• _Records to process_
#####
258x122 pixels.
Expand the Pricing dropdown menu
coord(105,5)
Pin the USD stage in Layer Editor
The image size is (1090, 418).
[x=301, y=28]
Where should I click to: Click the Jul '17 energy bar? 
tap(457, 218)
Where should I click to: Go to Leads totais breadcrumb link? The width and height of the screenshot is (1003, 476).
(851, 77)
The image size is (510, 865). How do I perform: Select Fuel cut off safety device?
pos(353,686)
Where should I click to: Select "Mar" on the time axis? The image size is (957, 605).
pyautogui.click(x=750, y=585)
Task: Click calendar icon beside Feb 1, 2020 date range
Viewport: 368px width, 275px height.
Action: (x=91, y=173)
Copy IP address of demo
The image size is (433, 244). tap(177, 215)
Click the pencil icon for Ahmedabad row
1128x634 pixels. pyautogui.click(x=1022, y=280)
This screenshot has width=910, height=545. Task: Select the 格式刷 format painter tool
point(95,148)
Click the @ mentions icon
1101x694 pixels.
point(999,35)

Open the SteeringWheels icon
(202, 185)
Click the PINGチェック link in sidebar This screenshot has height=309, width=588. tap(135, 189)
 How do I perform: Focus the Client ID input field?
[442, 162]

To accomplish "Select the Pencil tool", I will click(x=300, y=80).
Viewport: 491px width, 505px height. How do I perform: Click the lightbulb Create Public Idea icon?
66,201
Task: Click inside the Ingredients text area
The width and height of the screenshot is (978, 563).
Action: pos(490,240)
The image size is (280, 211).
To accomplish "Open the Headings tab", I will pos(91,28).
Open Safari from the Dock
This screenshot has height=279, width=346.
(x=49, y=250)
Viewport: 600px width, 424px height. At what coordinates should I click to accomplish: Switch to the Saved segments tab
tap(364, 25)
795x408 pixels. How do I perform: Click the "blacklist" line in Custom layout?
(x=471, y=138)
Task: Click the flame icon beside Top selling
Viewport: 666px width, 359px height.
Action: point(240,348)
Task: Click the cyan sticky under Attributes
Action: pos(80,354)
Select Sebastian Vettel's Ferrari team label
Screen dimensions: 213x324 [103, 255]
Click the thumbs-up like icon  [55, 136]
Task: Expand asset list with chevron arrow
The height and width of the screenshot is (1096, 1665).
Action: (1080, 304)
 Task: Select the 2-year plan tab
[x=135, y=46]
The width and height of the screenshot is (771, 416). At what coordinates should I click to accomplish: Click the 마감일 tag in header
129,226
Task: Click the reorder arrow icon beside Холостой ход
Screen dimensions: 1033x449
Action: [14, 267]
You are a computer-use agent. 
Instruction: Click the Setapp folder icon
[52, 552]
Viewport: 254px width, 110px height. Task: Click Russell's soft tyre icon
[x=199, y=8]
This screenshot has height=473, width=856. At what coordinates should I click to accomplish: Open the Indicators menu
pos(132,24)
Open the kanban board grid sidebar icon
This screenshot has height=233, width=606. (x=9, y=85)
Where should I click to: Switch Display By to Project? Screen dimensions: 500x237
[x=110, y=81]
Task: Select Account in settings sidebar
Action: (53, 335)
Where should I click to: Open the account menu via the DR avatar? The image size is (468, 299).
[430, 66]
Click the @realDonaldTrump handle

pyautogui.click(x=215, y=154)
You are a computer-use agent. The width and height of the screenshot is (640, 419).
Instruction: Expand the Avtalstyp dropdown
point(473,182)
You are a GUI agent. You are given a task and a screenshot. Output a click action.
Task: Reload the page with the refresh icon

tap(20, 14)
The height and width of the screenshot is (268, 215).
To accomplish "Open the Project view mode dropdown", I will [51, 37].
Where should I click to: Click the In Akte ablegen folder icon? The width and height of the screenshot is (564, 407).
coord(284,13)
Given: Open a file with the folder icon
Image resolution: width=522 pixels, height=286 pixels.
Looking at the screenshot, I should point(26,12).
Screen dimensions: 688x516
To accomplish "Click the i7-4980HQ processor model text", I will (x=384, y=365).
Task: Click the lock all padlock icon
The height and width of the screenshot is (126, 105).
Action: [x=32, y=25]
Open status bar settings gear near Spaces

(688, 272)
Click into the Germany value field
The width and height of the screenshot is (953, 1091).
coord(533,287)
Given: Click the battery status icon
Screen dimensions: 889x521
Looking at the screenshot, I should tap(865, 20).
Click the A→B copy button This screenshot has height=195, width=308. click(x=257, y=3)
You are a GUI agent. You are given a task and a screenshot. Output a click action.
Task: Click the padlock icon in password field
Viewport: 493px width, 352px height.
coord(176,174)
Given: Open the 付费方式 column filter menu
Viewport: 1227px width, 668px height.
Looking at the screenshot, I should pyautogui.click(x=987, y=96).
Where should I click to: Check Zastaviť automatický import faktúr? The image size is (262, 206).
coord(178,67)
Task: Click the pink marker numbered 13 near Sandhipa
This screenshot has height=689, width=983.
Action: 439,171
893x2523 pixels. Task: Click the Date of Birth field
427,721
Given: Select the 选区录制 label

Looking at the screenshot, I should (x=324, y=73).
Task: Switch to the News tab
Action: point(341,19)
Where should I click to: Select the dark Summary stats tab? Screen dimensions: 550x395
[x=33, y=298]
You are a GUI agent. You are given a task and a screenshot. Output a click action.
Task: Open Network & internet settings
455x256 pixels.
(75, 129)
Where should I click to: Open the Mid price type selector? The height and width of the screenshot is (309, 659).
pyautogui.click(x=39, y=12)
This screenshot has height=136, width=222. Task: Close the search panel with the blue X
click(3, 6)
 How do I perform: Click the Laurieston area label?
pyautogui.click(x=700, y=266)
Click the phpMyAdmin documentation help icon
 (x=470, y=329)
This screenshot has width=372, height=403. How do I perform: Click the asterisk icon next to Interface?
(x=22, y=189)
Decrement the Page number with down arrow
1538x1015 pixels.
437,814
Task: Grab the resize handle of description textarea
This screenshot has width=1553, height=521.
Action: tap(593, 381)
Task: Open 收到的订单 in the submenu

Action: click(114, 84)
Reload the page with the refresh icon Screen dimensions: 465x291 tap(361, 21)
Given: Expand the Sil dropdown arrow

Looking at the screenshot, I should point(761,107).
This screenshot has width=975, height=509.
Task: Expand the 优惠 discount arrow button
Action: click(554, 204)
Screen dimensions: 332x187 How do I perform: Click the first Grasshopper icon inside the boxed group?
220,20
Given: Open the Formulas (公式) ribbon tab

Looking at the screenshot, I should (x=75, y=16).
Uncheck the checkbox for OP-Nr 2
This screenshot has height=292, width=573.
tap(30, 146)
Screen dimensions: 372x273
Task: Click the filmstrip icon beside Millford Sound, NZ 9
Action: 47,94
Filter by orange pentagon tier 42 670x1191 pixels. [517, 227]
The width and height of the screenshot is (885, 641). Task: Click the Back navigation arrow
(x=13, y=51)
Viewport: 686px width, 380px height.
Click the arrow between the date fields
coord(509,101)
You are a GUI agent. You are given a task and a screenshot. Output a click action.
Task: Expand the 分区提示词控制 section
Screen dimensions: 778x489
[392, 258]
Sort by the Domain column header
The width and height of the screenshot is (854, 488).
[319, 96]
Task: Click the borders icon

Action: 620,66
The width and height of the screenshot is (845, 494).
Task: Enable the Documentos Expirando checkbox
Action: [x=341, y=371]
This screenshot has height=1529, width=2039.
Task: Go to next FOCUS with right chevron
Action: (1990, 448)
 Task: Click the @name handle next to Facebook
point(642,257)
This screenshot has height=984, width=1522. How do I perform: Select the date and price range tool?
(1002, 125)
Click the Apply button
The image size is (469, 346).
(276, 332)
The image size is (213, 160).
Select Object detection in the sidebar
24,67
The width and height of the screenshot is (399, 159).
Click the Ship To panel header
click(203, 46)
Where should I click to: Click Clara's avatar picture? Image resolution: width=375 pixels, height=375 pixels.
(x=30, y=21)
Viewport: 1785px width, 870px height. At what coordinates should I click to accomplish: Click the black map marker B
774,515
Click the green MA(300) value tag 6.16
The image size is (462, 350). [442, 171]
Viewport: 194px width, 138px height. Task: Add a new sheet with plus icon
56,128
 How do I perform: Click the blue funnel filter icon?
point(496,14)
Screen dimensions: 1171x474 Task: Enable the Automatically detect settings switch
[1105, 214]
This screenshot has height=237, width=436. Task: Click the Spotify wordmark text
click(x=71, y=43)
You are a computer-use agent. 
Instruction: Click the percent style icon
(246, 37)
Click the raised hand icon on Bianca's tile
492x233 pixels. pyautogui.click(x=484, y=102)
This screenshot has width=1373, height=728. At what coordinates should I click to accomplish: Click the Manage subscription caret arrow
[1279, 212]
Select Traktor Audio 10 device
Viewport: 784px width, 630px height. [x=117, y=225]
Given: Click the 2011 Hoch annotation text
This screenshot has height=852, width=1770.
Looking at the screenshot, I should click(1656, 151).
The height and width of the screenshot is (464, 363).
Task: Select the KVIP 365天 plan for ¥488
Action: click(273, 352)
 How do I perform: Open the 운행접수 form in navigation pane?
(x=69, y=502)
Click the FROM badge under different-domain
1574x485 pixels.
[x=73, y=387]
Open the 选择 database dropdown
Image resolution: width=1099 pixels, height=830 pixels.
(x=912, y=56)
#####
• _Direction_
Give the stretch above, from the line that contains "Task: Grab the" through the line that contains "Filter by orange", as a Markdown table with the columns Row and Line. Number each line and leave out blank ones.

• _Result for this task_
| Row | Line |
|---|---|
| 1 | Task: Grab the resize handle of description textarea |
| 2 | This screenshot has width=1553, height=521. |
| 3 | Action: tap(593, 381) |
| 4 | Task: Open 收到的订单 in the submenu |
| 5 | Action: click(114, 84) |
| 6 | Reload the page with the refresh icon Screen dimensions: 465x291 tap(361, 21) |
| 7 | Given: Expand the Sil dropdown arrow |
| 8 | Looking at the screenshot, I should point(761,107). |
| 9 | This screenshot has width=975, height=509. |
| 10 | Task: Expand the 优惠 discount arrow button |
| 11 | Action: click(554, 204) |
| 12 | Screen dimensions: 332x187 How do I perform: Click the first Grasshopper icon inside the boxed group? |
| 13 | 220,20 |
| 14 | Given: Open the Formulas (公式) ribbon tab |
| 15 | Looking at the screenshot, I should (x=75, y=16). |
| 16 | Uncheck the checkbox for OP-Nr 2 |
| 17 | This screenshot has height=292, width=573. |
| 18 | tap(30, 146) |
| 19 | Screen dimensions: 372x273 |
| 20 | Task: Click the filmstrip icon beside Millford Sound, NZ 9 |
| 21 | Action: 47,94 |
| 22 | Filter by orange pentagon tier 42 670x1191 pixels. [517, 227] |